It’s hard to capture a snowflake long enough to get a close look at it, but snowflakes grow in various patterns. The patterns of ice crystals are based on six-sided shapes (hexagons) or six-pointed stars. For example, you can find six-sided plate-like crystals, six-pointed stars, and six-sided needles with pointed ends, and infinite variations.

frost on windowpane

PHOTO COURTESY OF GARRY KESSLER

Like snowflakes, frost on a windowpane grows as ice crystals form directly from water vapor, creating the spiky structure in this close-up view.

The frost that we notice on a windowpane in January, or on grass in November, is quite similar to snow. Frost forms much as snowflakes form. Water vapor turns directly into ice crystals, bypassing the liquid stage.

Like snowflakes, frost needs something to form on. The ice crystals start on dust, small bumps and imperfections in a windowpane, or the texture of plants. Then frost grows as more ice crystals form on the ones that have gotten started. It can make fanciful feathery or spiky patterns like the ones in the close-up photo of windowpane frost.

In contrast, when water vapor condenses into water droplets on a cold windowpane and these droplets then freeze slowly, the ice has a different look, as seen in the close-up photo of frozen condensation droplets. The large bubble-like shapes in the photo are frozen condensation droplets, and the many small lines on their surface are cracks that formed as the ice froze and expanded.

These expansion cracks form for the same reason as ice floats: Ice takes up more space than liquid water. When water becomes ice, its molecules lock into place in an orderly way with respect to one another. They form a crystal structure, which has more space between water molecules than liquid water does. This extra space both causes the ice to crack and makes ice lighter than water.

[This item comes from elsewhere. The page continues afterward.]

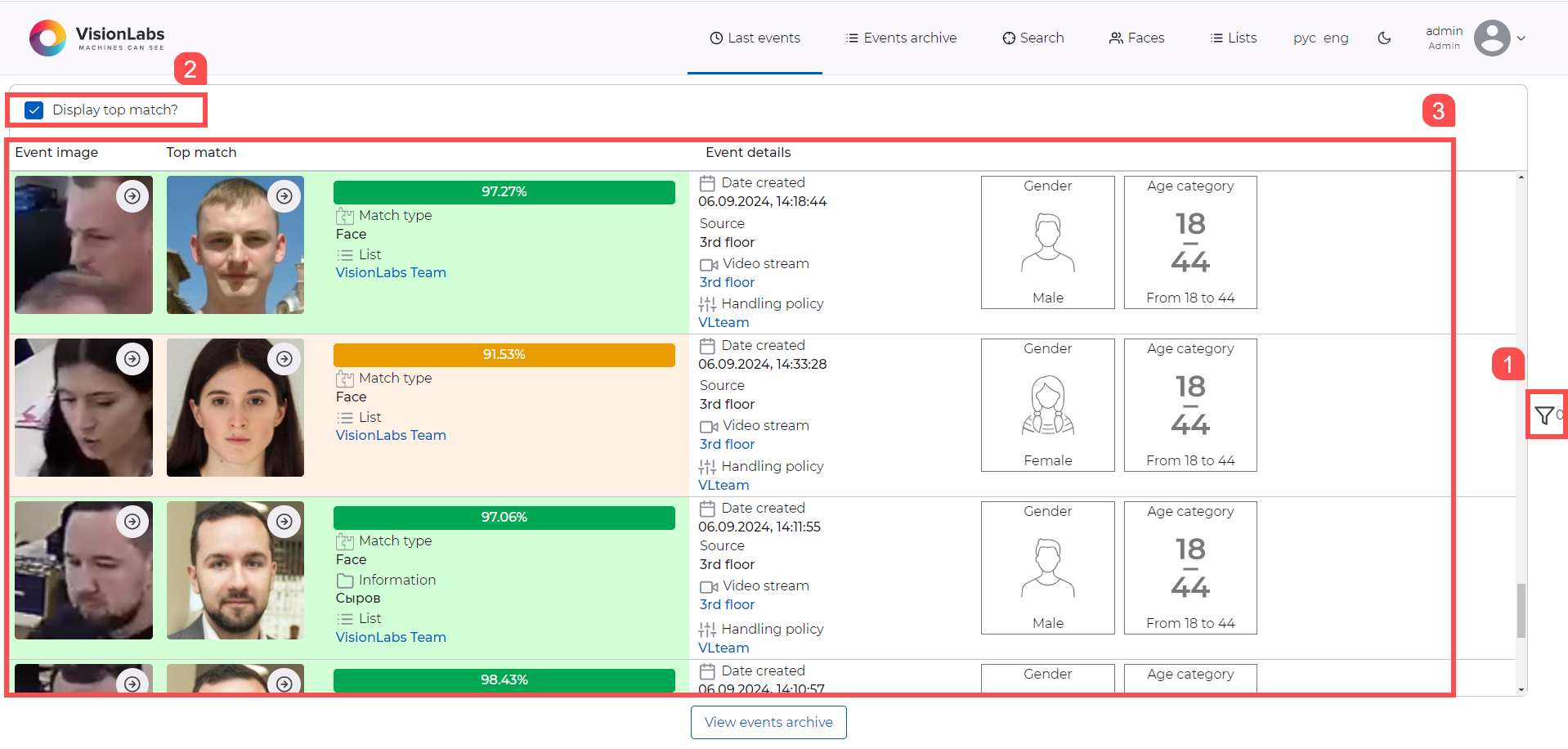Screen dimensions: 1568x749
Task: Switch interface language to рус
Action: coord(1304,38)
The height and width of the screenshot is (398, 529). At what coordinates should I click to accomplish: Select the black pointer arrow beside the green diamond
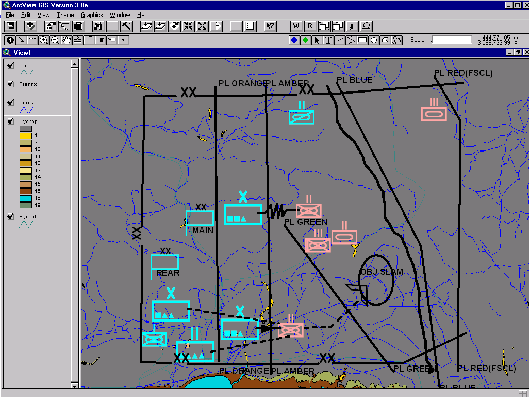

The ice floating on the surface of our lakes and ponds insulates the water below it from the frigid air above. This protection helps to keep the water from freezing all the way to the bottom, which allows fish to survive in our ponds throughout the winter. Folks who go ice fishing on Mill Pond also benefit, and they’re also likely to see and hear expansion cracks in the pond’s ice.

Ice is a friend to other animals that take shelter in ice-protected waters during the winter. The turtles that we’re most likely to see in Westborough – painted turtles (Chrysemys picta) and snapping turtles (Chelydra serpentina) – spend the winter in the mud at the bottom of ponds. Safe from the freezing weather above, their body processes slow way down. The turtles can’t breathe underwater with their lungs, but their skin absorbs enough oxygen from cold water to keep them alive.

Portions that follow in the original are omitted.